SUPPLIED DATA section start

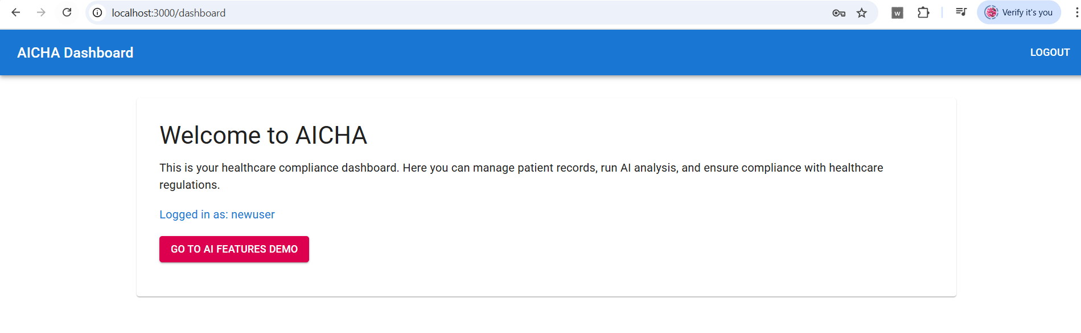Image resolution: width=1081 pixels, height=333 pixels.
Task: Open the saved passwords key icon
Action: pos(839,13)
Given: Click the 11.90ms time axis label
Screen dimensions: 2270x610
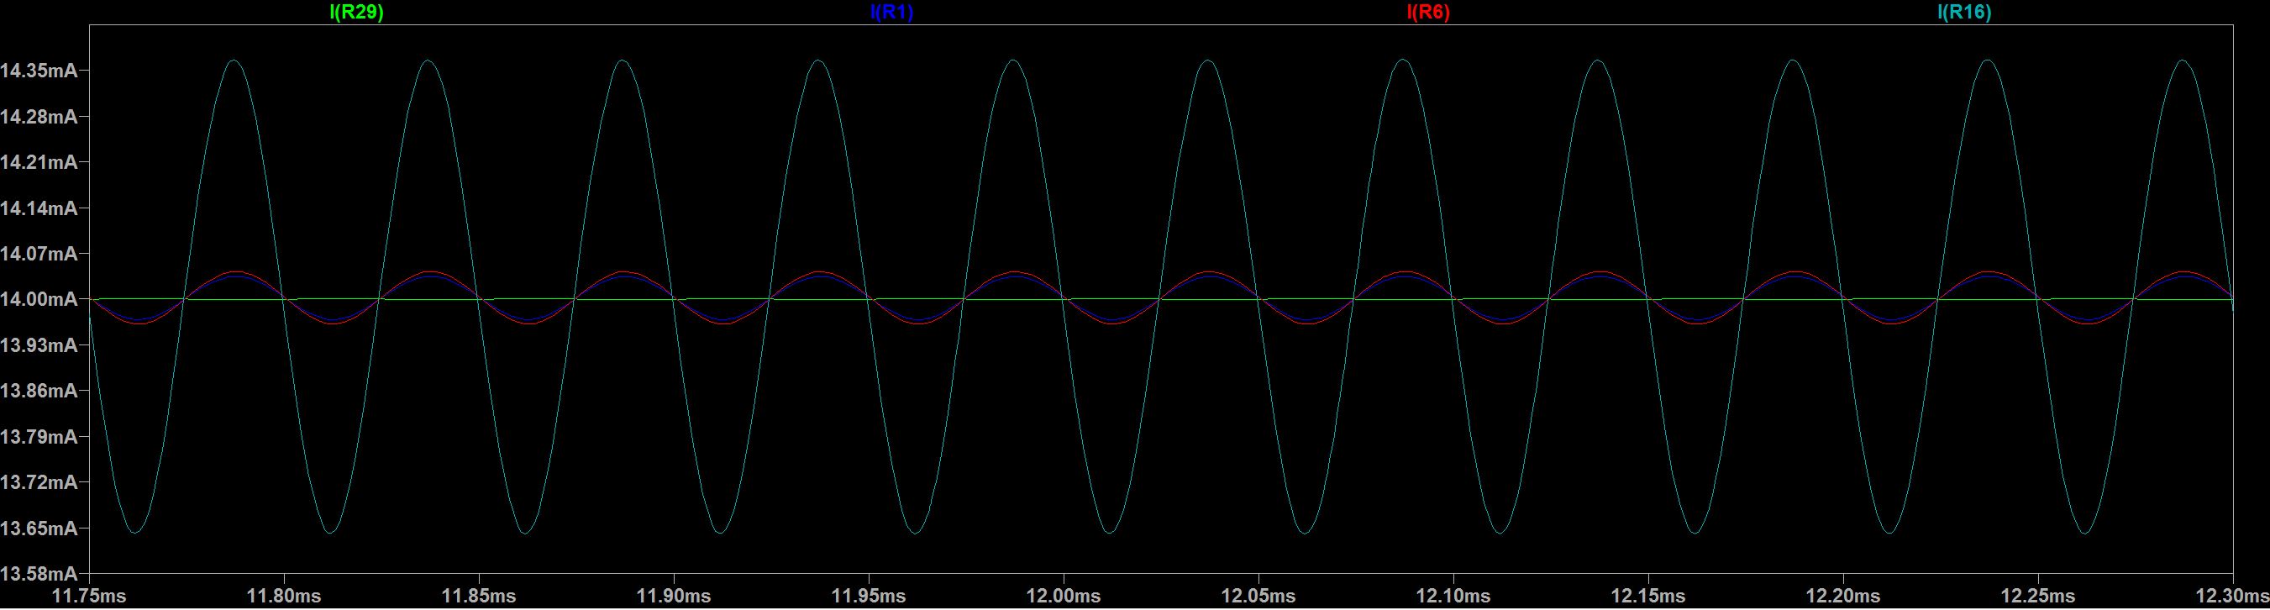Looking at the screenshot, I should [673, 596].
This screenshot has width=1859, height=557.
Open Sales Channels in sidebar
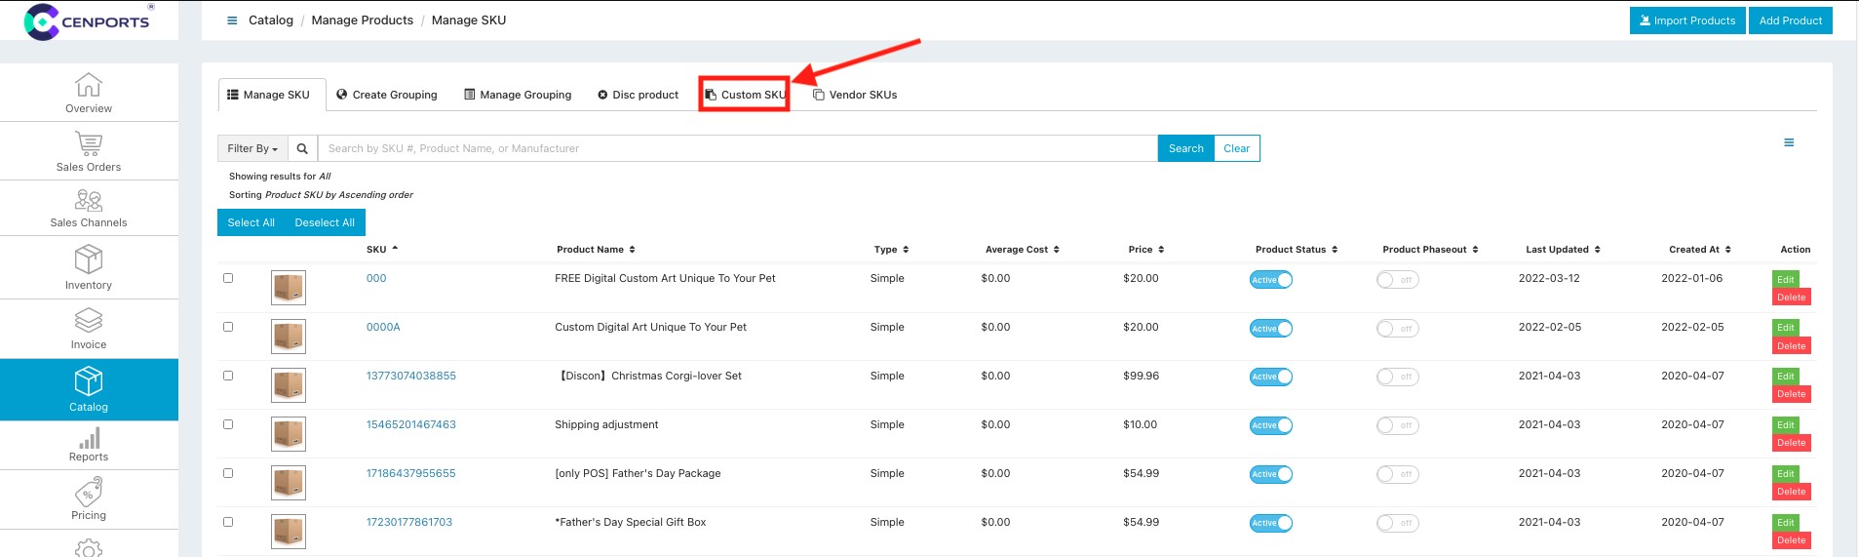pyautogui.click(x=89, y=201)
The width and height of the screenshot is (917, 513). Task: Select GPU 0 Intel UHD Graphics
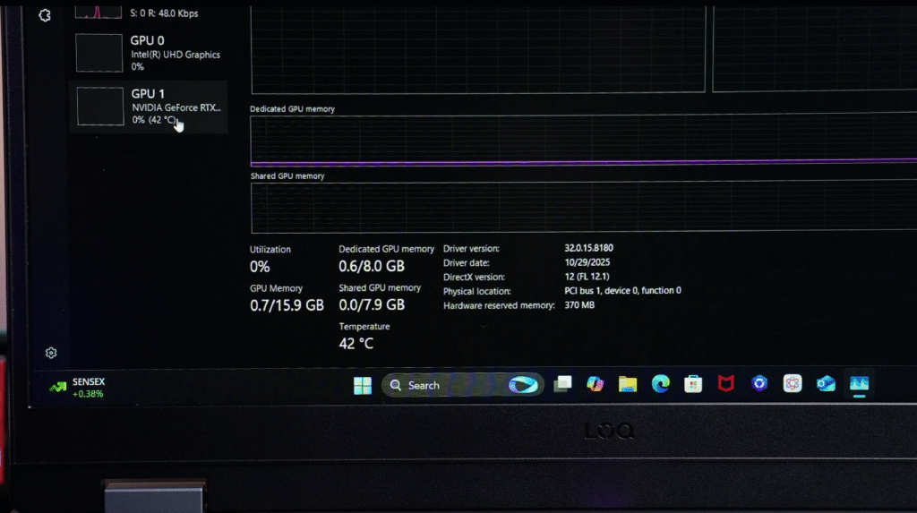[148, 53]
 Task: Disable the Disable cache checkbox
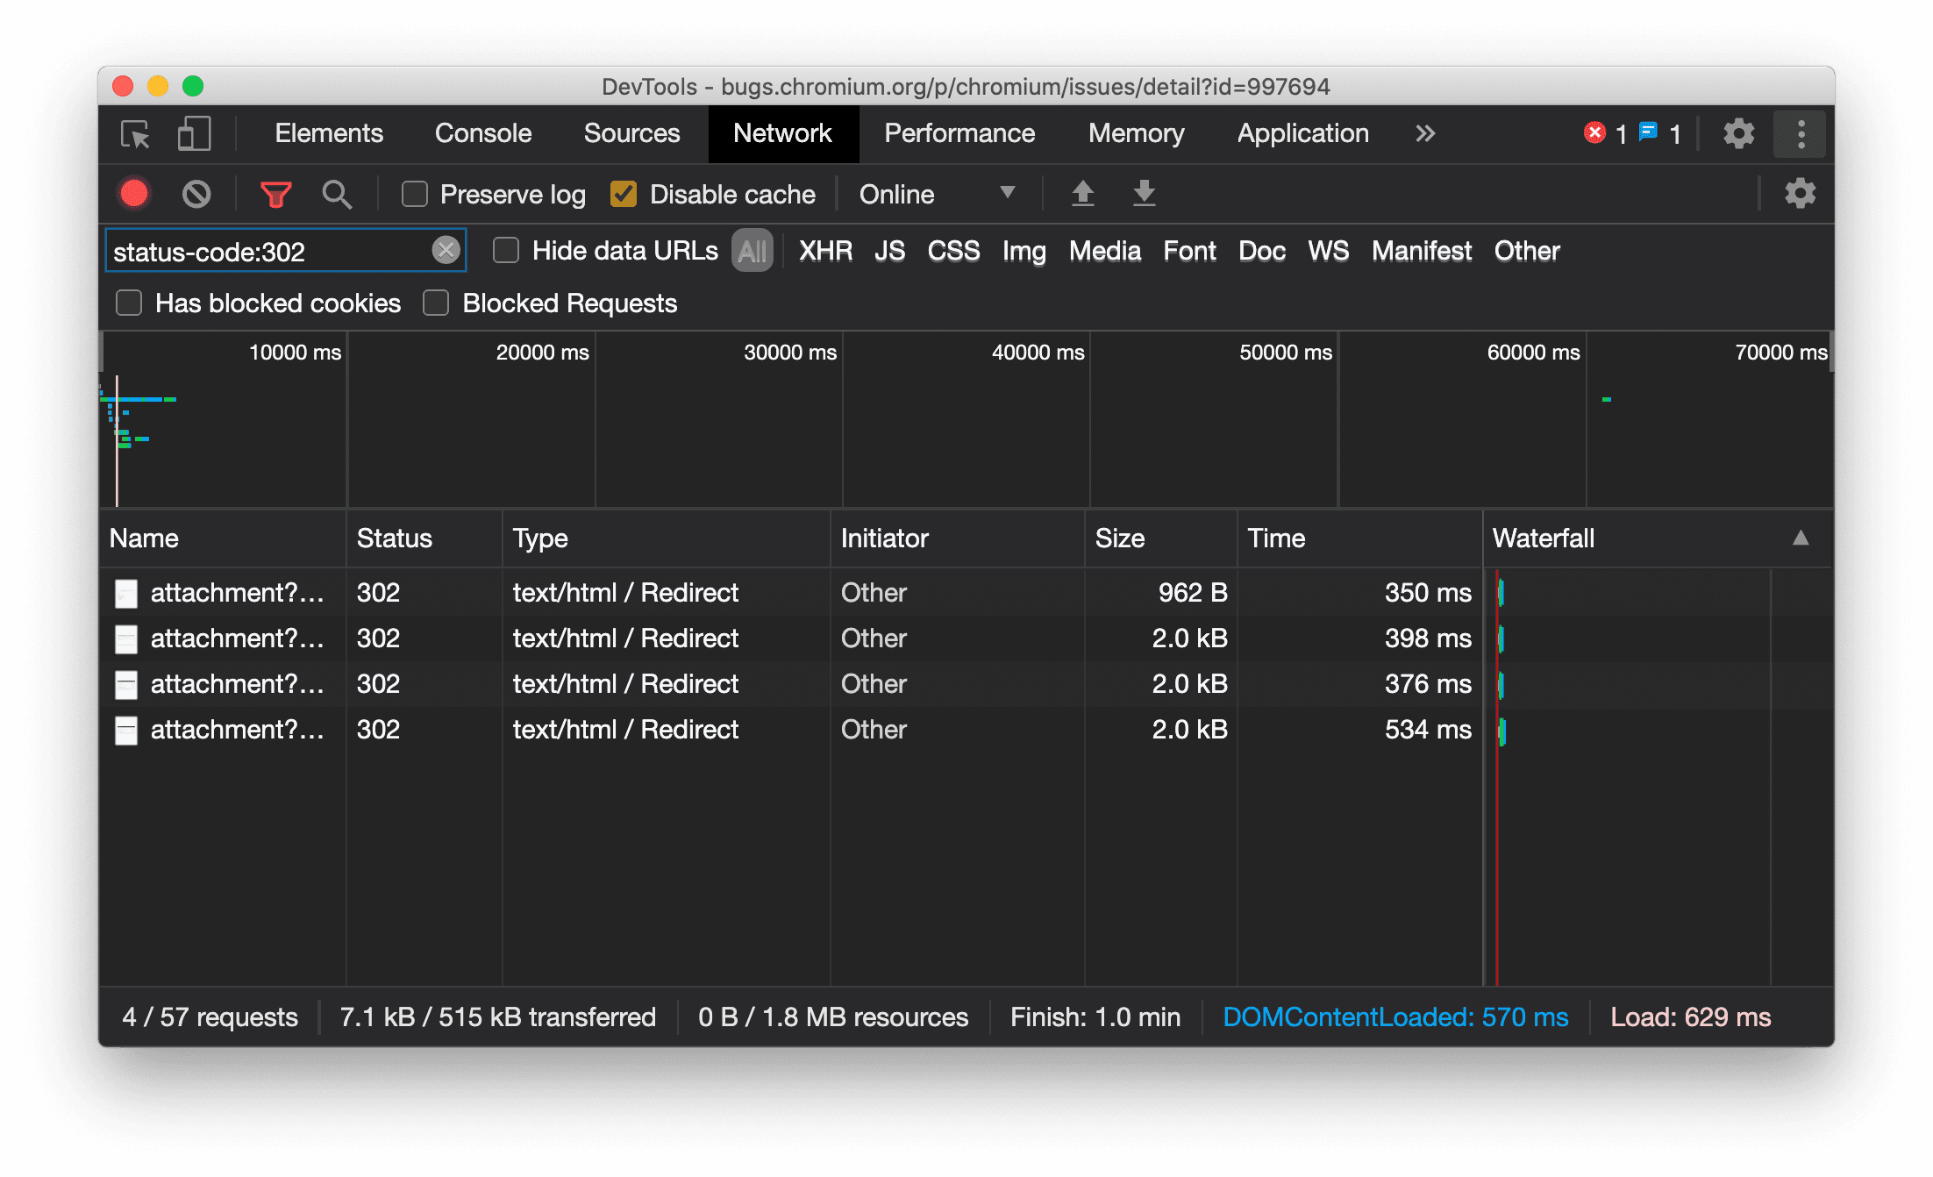[x=624, y=194]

SUPPLIED DATA section end

Without the pictures, reproduce each line from the one containing "This screenshot has width=1859, height=557." through the last line of the material above, both of those lines included.

This screenshot has width=1859, height=557.
Open Sales Channels in sidebar
pyautogui.click(x=89, y=201)
The width and height of the screenshot is (917, 513). Task: Select GPU 0 Intel UHD Graphics
[148, 53]
 Task: Disable the Disable cache checkbox
[x=624, y=194]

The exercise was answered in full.